* [EXCERPT TO READ]:

Helping babies get a nutritious start in life

Latifat Okara
Latifat Okara

Latifat Okara, MPH ’21, is raising awareness for mothers about the lifelong importance of serving healthy food to babies

May 28, 2020—A baby in a pink dress readily accepts another spoonful of banana and apple puree from her mother. She seems serious, contemplating the taste. Then her chubby hand reaches out for more, another satisfied customer of the baby food blends offered by Latifat Okara, MPH ’21.

The baby was filmed during a January visit to a Nigerian primary health clinic, where Okara gave a seminar for local mothers. Helping parents feed their babies healthier food has been Okara’s mission for the past three years, ever since she went shopping for food for her own newborn daughter and was dismayed by the processed offerings. It inspired her to start a nutritional education company and online community called NomNom Babies, and to come to Harvard T.H. Chan School of Public Health last fall. Now weathering the COVID-19 pandemic back home in Nigeria, she’s thinking ahead to her next steps and recovering from a semester spent juggling the challenges of family responsibilities and adapting to online classes.

“I am impressed by how students and our professors adjusted pretty fast,” she said. “We didn’t stay stuck on the challenges of COVID-19; we adjusted and moved forward. It may not have been the way we preferred, but we got it going!”

Addressing babies’ nutritional gaps

Studies suggest that babies are hardwired to prefer sweet foods over bitter ones—perhaps as a protective mechanism to guard against consuming spoiled foods. But their preferences are still pretty malleable. What they are given by their parents at a very young age can establish preferences for healthy or unhealthy food that last a lifetime—with potentially significant health consequences.

Okara describes her childhood self as a picky eater. While she was growing up in Benin City, Nigeria, her grandparents used facial scarifications on her, a common local practice thought to be a remedy for children with bad feeding habits and regular illnesses. Although they meant the best for her, she said, she resolved that she would do things differently for her own children.

* [INFORMATION SHOWN]:
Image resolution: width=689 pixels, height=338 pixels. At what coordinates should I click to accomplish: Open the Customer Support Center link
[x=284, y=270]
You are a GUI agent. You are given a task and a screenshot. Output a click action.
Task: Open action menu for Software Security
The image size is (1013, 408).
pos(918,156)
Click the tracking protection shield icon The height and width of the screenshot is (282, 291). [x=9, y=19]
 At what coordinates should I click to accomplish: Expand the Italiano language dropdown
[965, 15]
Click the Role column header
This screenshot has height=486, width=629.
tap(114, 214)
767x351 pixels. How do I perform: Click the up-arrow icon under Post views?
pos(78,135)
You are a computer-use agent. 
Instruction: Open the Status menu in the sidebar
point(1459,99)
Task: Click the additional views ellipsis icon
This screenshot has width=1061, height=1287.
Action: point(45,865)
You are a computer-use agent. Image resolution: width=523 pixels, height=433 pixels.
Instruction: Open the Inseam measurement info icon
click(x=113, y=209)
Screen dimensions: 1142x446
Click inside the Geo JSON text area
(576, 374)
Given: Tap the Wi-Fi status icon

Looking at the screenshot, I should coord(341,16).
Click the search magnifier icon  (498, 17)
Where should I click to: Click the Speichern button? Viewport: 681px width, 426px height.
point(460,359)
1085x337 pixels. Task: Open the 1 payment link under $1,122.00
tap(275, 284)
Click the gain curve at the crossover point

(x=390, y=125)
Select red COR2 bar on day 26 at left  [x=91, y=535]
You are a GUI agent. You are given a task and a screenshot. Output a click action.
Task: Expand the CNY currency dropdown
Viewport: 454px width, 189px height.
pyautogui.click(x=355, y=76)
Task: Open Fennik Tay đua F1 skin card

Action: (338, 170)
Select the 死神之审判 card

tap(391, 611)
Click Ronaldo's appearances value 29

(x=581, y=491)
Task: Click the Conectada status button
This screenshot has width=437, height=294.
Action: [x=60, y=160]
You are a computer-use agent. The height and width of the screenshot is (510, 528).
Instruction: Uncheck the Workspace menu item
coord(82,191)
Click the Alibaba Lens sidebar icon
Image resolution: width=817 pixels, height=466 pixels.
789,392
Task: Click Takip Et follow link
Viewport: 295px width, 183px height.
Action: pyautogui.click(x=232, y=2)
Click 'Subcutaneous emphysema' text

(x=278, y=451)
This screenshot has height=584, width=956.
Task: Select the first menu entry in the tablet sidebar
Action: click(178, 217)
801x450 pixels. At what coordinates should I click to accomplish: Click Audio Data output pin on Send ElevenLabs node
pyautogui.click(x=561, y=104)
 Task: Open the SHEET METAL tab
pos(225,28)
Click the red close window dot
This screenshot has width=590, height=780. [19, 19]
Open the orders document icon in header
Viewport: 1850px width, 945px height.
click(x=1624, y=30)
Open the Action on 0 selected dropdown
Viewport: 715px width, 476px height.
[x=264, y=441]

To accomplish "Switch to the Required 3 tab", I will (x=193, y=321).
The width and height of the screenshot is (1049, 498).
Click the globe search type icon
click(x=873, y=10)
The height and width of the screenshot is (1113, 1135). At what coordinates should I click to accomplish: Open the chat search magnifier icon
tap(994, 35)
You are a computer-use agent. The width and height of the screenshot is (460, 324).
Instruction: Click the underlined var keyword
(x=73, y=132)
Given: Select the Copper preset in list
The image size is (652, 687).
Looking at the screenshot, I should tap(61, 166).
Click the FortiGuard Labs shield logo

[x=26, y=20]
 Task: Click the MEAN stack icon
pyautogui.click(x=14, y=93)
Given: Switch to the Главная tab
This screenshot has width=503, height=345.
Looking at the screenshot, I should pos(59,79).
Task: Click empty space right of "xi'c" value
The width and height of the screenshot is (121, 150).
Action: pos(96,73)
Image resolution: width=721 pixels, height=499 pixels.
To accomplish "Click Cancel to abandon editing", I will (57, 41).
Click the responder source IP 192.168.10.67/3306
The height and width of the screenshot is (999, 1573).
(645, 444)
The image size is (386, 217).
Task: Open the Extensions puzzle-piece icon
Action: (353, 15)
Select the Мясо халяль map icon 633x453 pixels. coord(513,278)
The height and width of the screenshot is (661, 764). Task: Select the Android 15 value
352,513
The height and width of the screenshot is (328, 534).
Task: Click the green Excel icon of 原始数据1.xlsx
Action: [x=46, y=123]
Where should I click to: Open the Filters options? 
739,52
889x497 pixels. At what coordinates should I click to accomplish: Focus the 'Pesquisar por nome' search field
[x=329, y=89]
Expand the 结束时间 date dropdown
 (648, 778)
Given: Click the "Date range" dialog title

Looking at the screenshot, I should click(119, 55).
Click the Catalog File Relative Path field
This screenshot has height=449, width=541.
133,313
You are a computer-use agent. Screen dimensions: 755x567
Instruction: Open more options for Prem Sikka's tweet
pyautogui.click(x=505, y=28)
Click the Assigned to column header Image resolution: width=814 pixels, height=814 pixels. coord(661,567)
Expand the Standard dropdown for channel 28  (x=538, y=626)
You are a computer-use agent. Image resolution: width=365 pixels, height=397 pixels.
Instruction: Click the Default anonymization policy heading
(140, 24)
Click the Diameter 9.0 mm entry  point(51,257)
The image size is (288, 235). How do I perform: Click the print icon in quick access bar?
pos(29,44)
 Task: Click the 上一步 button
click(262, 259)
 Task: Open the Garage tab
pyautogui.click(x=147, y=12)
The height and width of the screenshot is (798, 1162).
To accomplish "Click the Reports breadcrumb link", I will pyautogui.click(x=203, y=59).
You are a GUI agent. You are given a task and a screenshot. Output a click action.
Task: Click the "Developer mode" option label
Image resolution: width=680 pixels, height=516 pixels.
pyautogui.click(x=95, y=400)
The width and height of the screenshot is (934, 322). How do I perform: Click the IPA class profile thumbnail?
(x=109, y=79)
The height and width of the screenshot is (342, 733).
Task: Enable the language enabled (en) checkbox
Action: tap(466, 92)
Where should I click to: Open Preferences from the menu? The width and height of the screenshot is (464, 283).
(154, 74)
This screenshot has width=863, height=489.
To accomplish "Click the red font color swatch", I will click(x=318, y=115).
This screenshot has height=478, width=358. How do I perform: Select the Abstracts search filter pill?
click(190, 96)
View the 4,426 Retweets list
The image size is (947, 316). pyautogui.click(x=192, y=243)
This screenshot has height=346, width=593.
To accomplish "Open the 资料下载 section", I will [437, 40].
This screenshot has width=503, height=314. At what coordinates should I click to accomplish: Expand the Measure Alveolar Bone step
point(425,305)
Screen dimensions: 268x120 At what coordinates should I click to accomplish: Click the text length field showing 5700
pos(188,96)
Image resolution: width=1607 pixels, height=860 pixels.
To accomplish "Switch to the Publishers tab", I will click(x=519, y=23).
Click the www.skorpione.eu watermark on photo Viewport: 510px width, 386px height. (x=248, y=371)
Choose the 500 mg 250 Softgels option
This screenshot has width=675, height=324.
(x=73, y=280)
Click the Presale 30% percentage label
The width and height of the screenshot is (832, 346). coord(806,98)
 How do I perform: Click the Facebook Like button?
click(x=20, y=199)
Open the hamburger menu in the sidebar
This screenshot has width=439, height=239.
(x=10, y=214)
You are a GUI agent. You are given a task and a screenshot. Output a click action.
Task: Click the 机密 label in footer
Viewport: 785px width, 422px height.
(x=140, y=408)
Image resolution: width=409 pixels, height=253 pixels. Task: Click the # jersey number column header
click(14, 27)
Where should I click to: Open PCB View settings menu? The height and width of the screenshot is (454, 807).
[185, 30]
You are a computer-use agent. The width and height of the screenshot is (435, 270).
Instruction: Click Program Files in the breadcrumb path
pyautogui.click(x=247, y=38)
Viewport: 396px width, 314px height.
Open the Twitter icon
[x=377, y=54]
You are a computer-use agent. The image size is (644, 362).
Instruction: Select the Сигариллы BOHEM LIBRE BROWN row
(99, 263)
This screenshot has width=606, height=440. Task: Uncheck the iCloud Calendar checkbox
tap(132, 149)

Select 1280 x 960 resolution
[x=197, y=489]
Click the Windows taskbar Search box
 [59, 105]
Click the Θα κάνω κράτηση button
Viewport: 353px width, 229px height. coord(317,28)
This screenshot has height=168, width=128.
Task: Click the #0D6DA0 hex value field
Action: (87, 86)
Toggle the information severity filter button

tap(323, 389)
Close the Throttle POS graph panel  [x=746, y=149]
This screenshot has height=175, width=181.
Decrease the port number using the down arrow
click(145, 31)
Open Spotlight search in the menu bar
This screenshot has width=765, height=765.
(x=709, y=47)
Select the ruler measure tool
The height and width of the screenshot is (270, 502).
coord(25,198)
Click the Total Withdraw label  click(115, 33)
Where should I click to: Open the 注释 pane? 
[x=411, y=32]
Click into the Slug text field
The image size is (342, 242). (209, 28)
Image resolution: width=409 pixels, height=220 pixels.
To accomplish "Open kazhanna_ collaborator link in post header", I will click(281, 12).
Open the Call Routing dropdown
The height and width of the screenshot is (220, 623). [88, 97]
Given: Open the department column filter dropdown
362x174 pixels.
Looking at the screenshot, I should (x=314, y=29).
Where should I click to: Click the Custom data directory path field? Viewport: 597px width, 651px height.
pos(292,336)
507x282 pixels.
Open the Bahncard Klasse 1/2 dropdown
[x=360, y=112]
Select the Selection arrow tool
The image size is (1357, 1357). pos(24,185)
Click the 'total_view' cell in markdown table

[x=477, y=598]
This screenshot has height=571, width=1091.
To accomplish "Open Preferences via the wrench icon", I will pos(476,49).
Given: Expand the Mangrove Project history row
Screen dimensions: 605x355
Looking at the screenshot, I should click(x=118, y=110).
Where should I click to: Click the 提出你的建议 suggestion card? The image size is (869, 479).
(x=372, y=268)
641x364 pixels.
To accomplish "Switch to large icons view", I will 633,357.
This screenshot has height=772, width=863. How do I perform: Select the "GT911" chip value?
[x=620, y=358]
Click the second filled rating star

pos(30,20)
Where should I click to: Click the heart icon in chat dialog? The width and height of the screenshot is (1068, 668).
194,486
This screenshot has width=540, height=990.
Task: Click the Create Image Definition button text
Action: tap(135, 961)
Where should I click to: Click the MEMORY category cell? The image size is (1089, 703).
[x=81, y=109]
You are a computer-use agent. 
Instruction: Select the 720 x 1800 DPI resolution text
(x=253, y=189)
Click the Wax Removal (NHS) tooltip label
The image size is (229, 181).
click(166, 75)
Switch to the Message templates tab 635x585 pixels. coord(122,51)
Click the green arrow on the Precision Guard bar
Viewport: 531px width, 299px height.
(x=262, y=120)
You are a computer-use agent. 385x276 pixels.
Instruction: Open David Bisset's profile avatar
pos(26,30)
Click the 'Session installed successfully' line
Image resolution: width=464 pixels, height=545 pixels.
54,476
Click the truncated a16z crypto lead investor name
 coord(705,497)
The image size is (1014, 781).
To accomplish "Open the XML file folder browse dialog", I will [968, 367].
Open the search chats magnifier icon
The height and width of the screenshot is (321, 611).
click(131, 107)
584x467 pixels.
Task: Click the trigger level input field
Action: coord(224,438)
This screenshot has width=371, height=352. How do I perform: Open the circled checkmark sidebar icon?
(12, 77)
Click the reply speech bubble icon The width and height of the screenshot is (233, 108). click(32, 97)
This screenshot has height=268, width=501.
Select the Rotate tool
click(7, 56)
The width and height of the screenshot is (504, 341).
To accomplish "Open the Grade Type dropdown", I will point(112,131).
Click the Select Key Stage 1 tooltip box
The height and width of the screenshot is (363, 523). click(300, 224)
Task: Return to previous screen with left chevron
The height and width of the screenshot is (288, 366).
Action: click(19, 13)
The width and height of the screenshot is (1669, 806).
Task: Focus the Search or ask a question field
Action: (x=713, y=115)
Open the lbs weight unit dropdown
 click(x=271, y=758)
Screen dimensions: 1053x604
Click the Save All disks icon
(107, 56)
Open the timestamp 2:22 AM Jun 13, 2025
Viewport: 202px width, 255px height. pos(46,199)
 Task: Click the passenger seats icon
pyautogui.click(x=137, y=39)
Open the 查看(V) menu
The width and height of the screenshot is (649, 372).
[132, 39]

* [EXERCISE]: Could you return the full article on helping babies get a nutritious start, reproducing every line of it word for word?

* [ANSWER TO THIS TASK]:
Helping babies get a nutritious start in life

Latifat Okara
Latifat Okara

Latifat Okara, MPH ’21, is raising awareness for mothers about the lifelong importance of serving healthy food to babies

May 28, 2020—A baby in a pink dress readily accepts another spoonful of banana and apple puree from her mother. She seems serious, contemplating the taste. Then her chubby hand reaches out for more, another satisfied customer of the baby food blends offered by Latifat Okara, MPH ’21.

The baby was filmed during a January visit to a Nigerian primary health clinic, where Okara gave a seminar for local mothers. Helping parents feed their babies healthier food has been Okara’s mission for the past three years, ever since she went shopping for food for her own newborn daughter and was dismayed by the processed offerings. It inspired her to start a nutritional education company and online community called NomNom Babies, and to come to Harvard T.H. Chan School of Public Health last fall. Now weathering the COVID-19 pandemic back home in Nigeria, she’s thinking ahead to her next steps and recovering from a semester spent juggling the challenges of family responsibilities and adapting to online classes.

“I am impressed by how students and our professors adjusted pretty fast,” she said. “We didn’t stay stuck on the challenges of COVID-19; we adjusted and moved forward. It may not have been the way we preferred, but we got it going!”

Addressing babies’ nutritional gaps

Studies suggest that babies are hardwired to prefer sweet foods over bitter ones—perhaps as a protective mechanism to guard against consuming spoiled foods. But their preferences are still pretty malleable. What they are given by their parents at a very young age can establish preferences for healthy or unhealthy food that last a lifetime—with potentially significant health consequences.

Okara describes her childhood self as a picky eater. While she was growing up in Benin City, Nigeria, her grandparents used facial scarifications on her, a common local practice thought to be a remedy for children with bad feeding habits and regular illnesses. Although they meant the best for her, she said, she resolved that she would do things differently for her own children.